• [Written task]: Continue the essay on Weyland's pursuit of eternal life in Prometheus, picking up right after its final sentence.

[Start Source text]

Sunday, April 16, 2023

Pursuit Of Eternal Life In Prometheus

An early scene in Prometheus shows a hologram of the supposedly dead corporate giant Peter Weyland, who explains to those on the spacecraft of the same name as the film what exactly he hopes to accomplish with their investigation.  The creation of humanity, the purpose of humanity, and what happens when humans die are what he says wants to discover.  His allusion to the issue whether of whether there is life after death is a significant background aspect of the movie's themes.  Certainly, the metaphysics of the uncaused cause (which Elizabeth Shaw hints at) and subsequent cycles of creation are more at the forefront.  The connection of existential meaning, if it exists, to human origins is valid and inherently theistic.  Death and an afterlife are still very important and recurring themes in the film.

An important character despite being far removed from a primary role, Weyland hopes to extend his life or perhaps entirely sidestep his death that his appearance suggests could strike at any moment.  The Christian and Olympian references paralleled with various plot points foreshadow that his pursuit will not end well, as deep as the issue is and as sincerely as he hopes to find deliverance.  Whether or not he has any motivation deeper than emotionalistic desperation (though desperation itself in the face of death is not a shallow thing whatsoever), Weyland is revived from stasis to obtain what he seeks.

[End Source text]
[Start Supplied information]

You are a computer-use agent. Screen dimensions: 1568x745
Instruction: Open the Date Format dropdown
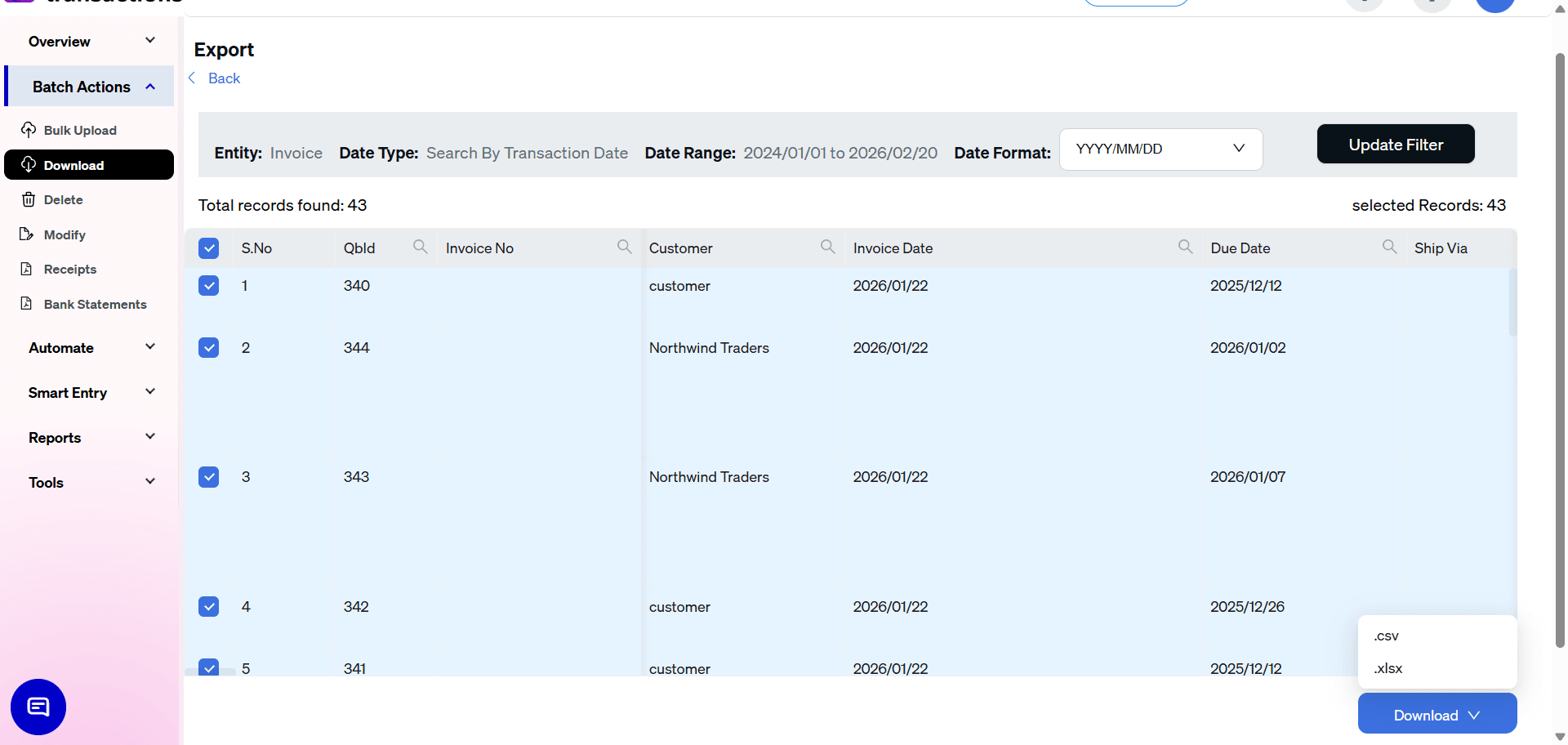point(1160,149)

[End Supplied information]

• [Response to the exercise]:
Just before his death, he gets what he wishes for: he meets a living Engineer, a member of the extraterrestrial species that appears to have created humans, and attempts to communicate his desire for eternal life (or at least longer life) using his android David as a translator.  As an android, David is an artificial version of a human being.  Prometheus in fact heavily implies over and over that he is far more similar to humans than either he or general humanity would be comfortable with, experiencing emotions, desires for unhindered autonomy of the will, and existential pangs of longing and disappointment (by Alien: Covenant, he has become irrationalistically genocidal and assumes that he is superior to his creators and to their creators as well).  Viewers are not told what David specifically says, but there are suggestions that he might have pointed to himself as an example of how Weyland is like the Engineers, since both can create a kind of life.

The Engineer does not display hostility towards any of the visitors until David conveys an initial message from Weyland through ancient Mesopotamian language for the alien to understand.  The Engineers created humans and were involved in some early civilizations, so old languages were the most likely way to communicate, and yet the lone extraterrestrial does not as much as give a verbal reply before becomes wildly upset and tears David's head from his torso.  Just as the Titan Prometheus of Greek mythology stole fire from the Olympians and was punished for it, the humans are here treated by the Engineer as if they are trying to steal the "fire" of creation and life extension from their creators.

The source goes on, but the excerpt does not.